One specific scene that addressed this was the interview
with the Brazilian in the brewery, in which he says that the continued restructuring
of the copyright laws are intended “to protect certain very specific interests…in
order to prevent society from becoming the producer of culture in itself and
for itself” (32:20). This idea is often overlooked when attempting to argue for
the virtues of the copyright laws. Here, the groups are not personified as the
struggling artist competing with the fraudulent pirate, but rather as the monopolizing
corporations of the United States with the power-deprived masses of society. Presented
in this way, remix-culture can be seen as an attempt to take-back their power
as a cultural society, similar to how graffiti artists attempt to gain control
of what their streets look like.
Another example of this that specifically portrayed the
dichotomy of the U.S. and the rest of the world was in the interview with the
Pirate Bay creators, “they think that U.S. jurisdiction stretches around the
world. It’s illegal according to U.S. law but not according to Swedish law…you
don’t decide over the internet, we the users do” (17:50). The international
perspectives presented in the film provided clear resentment and rejection of
any claims of the universality of the U.S. copyright laws. In addition, the
Pirate Bay creators argue for the legitimacy of the users’ power over internet
content, claiming that the interests of the people will be represented by
denying and fighting subjection to American copyright laws.

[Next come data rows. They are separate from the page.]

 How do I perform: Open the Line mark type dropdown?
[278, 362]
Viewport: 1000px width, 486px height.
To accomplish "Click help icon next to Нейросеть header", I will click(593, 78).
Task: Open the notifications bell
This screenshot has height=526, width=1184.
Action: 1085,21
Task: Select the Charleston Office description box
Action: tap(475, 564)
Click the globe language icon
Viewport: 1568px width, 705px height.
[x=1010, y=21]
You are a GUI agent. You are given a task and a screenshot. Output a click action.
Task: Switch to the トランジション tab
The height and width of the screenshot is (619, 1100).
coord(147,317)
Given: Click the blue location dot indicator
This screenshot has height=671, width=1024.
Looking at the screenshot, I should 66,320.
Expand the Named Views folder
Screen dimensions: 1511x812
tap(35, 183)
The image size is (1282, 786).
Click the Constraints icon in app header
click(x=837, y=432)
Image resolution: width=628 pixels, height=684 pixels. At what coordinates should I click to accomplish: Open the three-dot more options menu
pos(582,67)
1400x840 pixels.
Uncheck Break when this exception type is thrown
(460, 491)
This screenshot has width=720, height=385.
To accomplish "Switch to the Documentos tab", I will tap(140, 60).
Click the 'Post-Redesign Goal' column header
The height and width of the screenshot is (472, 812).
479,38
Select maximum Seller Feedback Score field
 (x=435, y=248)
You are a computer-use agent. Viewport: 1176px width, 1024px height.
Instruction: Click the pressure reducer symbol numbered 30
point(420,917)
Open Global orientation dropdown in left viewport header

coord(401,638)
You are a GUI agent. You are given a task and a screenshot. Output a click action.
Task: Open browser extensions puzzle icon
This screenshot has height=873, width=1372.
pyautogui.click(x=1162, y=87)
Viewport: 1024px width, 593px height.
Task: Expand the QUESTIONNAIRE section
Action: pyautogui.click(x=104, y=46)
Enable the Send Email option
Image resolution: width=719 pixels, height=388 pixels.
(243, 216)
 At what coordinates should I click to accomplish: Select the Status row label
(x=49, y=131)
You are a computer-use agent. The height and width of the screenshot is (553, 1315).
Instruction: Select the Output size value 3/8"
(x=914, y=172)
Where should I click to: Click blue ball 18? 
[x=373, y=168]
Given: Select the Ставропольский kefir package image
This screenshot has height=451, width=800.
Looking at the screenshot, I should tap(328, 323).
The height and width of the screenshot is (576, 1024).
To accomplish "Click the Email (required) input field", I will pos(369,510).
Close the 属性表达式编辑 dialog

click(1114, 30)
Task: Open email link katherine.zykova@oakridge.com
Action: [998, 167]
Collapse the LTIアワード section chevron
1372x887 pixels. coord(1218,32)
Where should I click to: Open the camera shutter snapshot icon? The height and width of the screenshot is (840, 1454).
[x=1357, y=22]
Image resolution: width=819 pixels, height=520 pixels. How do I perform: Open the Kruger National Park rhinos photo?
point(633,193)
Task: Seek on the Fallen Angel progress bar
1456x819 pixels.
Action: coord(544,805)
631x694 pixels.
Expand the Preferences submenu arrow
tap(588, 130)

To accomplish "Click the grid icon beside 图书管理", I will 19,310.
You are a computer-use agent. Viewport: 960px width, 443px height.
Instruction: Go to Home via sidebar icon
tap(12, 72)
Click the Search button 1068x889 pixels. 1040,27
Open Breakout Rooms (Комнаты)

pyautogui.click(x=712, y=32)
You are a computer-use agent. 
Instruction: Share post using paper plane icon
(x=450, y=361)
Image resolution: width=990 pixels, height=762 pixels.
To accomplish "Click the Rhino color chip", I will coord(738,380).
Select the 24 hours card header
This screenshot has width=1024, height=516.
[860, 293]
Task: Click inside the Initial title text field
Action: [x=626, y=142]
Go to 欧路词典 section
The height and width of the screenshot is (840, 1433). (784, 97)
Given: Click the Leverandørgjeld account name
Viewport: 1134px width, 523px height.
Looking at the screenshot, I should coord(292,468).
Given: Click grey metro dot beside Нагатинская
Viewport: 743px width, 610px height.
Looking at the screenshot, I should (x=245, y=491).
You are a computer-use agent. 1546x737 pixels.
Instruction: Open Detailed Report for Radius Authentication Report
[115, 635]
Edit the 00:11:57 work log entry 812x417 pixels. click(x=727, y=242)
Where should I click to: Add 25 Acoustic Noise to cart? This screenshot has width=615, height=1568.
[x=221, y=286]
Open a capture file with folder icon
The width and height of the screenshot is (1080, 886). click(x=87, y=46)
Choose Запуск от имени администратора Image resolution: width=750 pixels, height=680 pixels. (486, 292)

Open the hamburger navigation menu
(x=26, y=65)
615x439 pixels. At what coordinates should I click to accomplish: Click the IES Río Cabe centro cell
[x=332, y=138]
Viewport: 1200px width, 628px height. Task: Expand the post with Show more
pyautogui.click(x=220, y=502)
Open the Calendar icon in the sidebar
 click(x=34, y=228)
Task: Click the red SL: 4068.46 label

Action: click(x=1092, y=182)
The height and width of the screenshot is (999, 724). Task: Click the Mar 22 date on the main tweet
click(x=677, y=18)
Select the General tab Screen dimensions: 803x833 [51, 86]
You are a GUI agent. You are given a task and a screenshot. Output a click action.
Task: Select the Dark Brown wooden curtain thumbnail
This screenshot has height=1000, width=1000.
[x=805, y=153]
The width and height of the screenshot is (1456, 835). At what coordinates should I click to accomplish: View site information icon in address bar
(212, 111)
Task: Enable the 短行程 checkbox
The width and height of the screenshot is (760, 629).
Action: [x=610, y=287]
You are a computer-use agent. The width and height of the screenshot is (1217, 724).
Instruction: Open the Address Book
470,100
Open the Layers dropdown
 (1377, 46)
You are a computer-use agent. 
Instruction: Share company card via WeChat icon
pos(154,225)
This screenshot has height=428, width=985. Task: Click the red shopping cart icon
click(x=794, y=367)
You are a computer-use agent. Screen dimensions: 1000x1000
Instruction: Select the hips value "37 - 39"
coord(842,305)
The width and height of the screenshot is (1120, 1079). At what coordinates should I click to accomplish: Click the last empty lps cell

Finally, the final scene of the film in which Girl Talk, of whom the film started
with, is remixing the Brazilian DJ’s remix of an American popular song
represents the intangible range of creativity that the digital age has made
possible. File-sharing “goes back to the whole folk culture thing”, stretching
from the song’s U.S. origins, to Brazil’s culture of creating remixes to be played and used in essentially
organizing giant raves, and then back to Pittsburgh where Girl Talk reinterprets it (56:45). He says that each remix is a reinterpretation
of an original story, adding new elements of stories and culture. In this sense,
the traditional American idea of copyright protecting the incentive for creativity
is directly contradicted, and that our current digital climate of mass media provides
its own incentive. “Everyone’s been bombarded with media now that I think we’ve almost been
forced to use it as an art form” (2:30).